» Problem description: Wherever "Given" shows up in the records below, copy the whole line.

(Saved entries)
• • •
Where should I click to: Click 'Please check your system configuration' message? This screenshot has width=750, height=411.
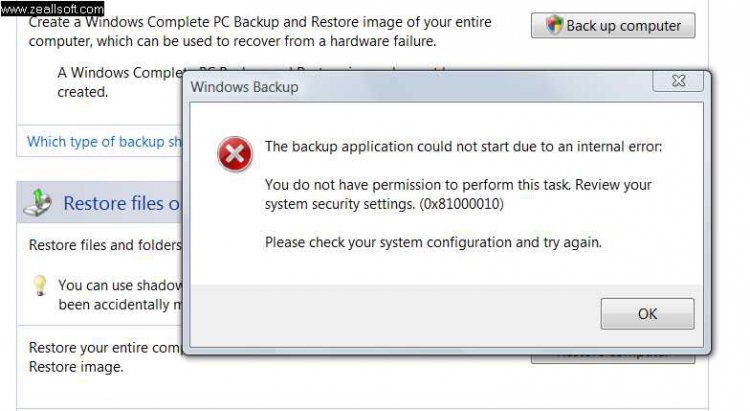(433, 243)
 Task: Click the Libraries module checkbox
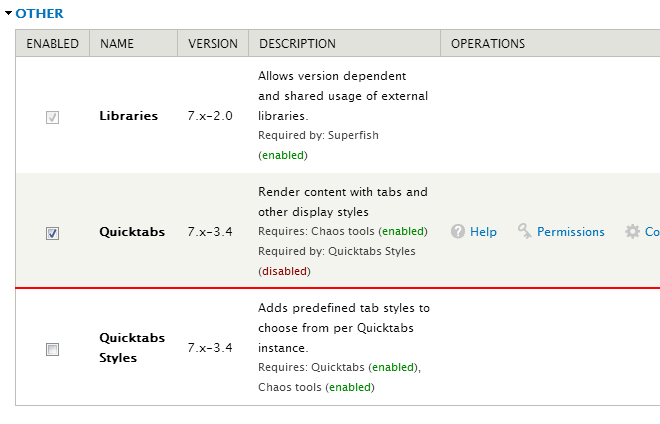click(x=52, y=117)
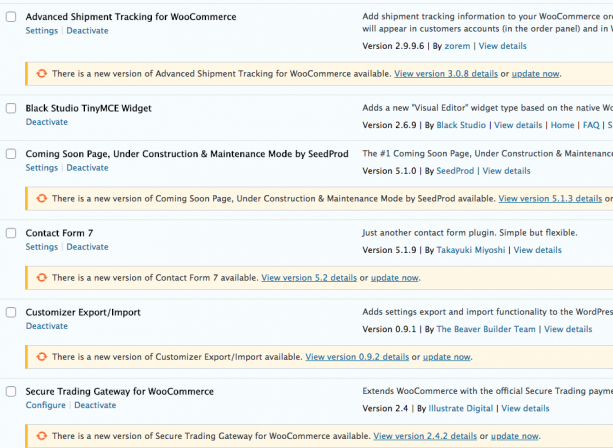Open Settings for Advanced Shipment Tracking
The image size is (613, 448).
41,31
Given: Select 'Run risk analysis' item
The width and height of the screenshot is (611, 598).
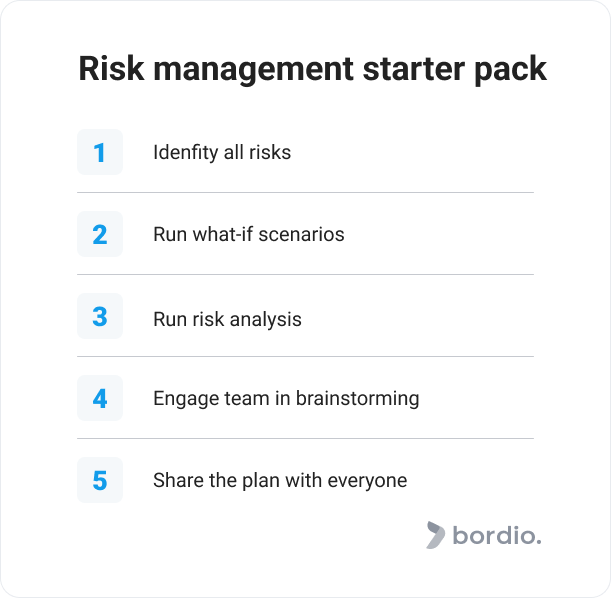Looking at the screenshot, I should [x=228, y=319].
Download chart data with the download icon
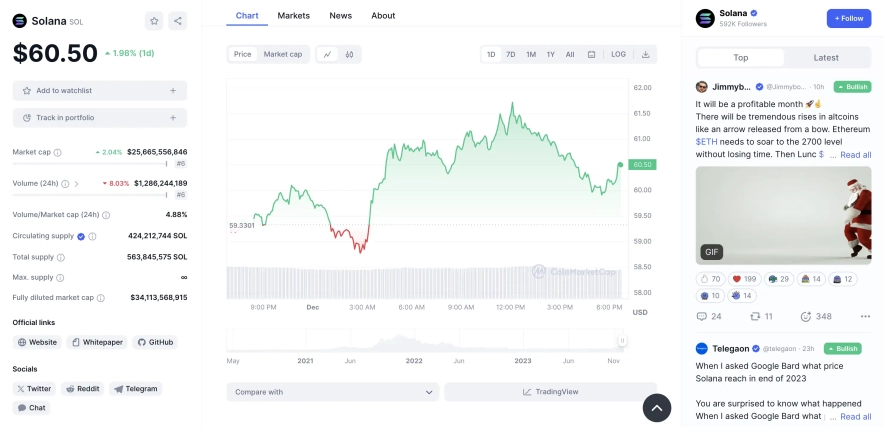The height and width of the screenshot is (427, 884). [x=646, y=54]
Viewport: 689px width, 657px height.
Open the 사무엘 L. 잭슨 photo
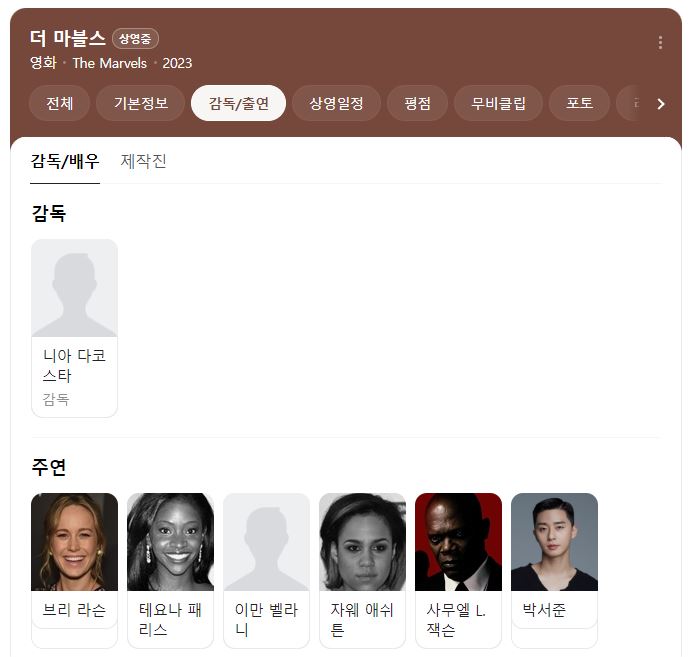tap(458, 541)
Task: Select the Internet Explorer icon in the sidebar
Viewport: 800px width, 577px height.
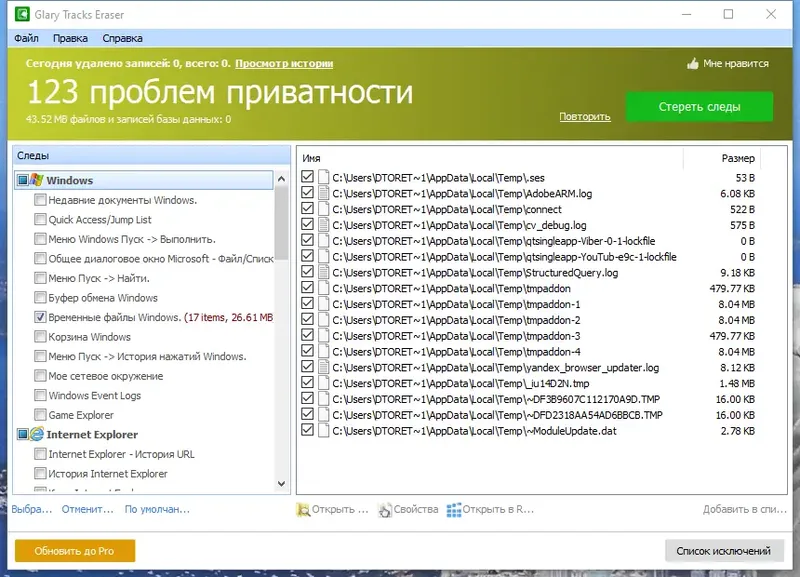Action: pyautogui.click(x=35, y=434)

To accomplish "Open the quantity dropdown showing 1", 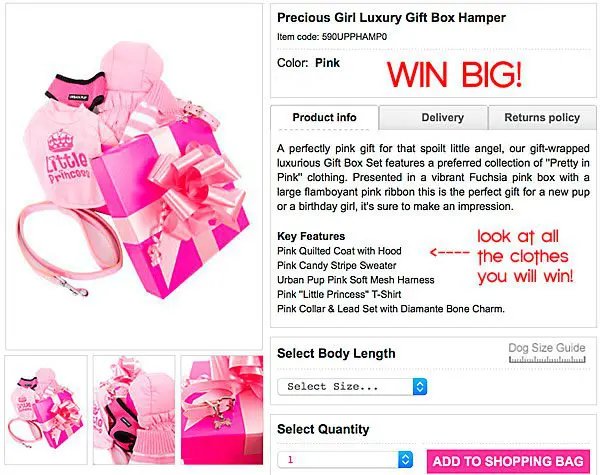I will [x=346, y=459].
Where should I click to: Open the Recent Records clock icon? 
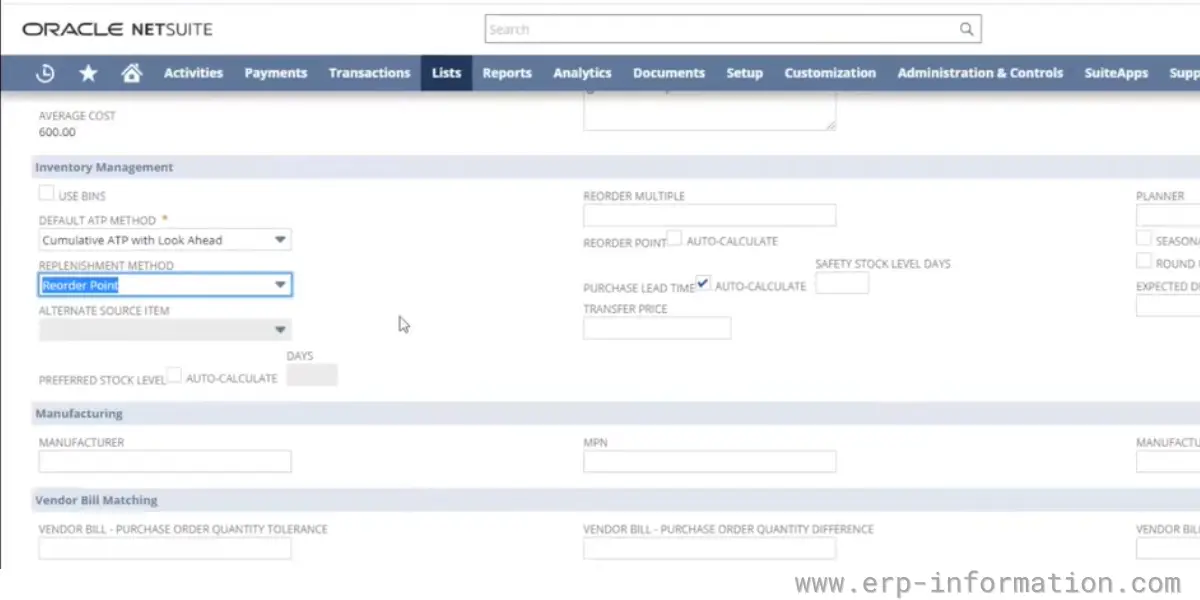[x=45, y=73]
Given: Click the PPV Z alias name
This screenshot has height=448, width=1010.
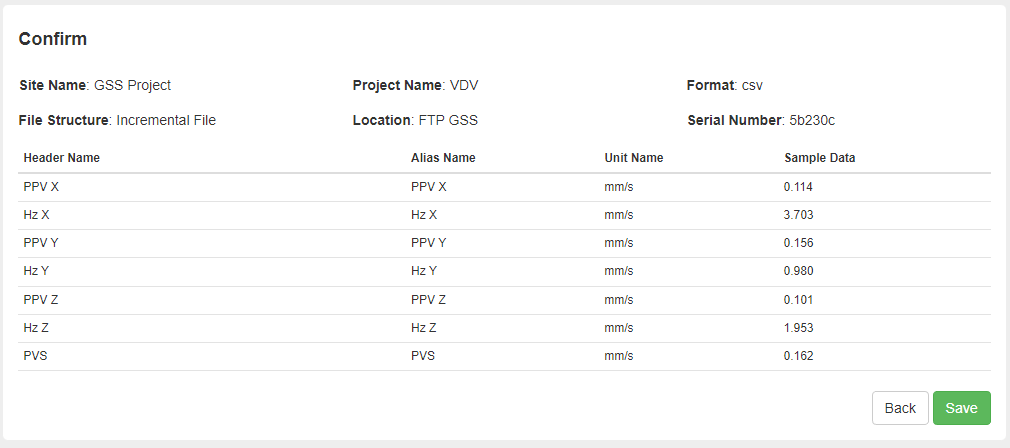Looking at the screenshot, I should (x=428, y=300).
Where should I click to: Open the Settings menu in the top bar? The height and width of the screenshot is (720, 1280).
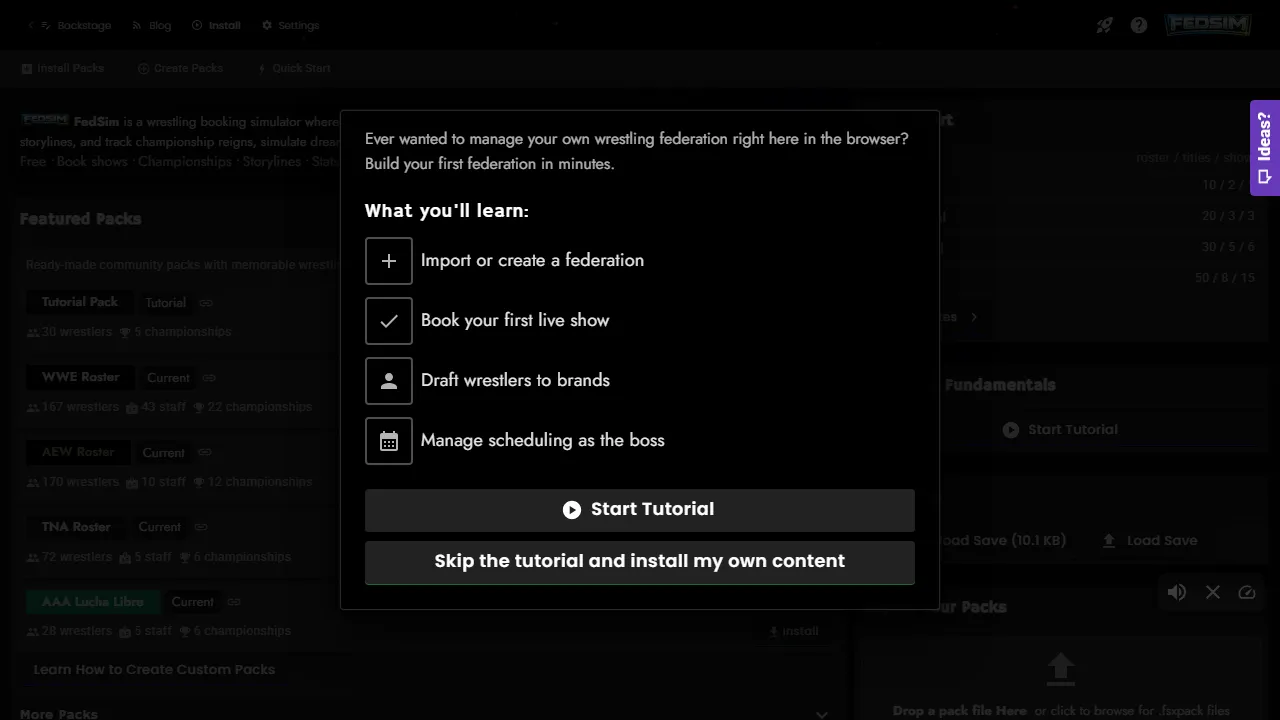[291, 25]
• • •
» Final answer:
Given: Select 'Run risk analysis' item
Given: Click the PPV Z alias name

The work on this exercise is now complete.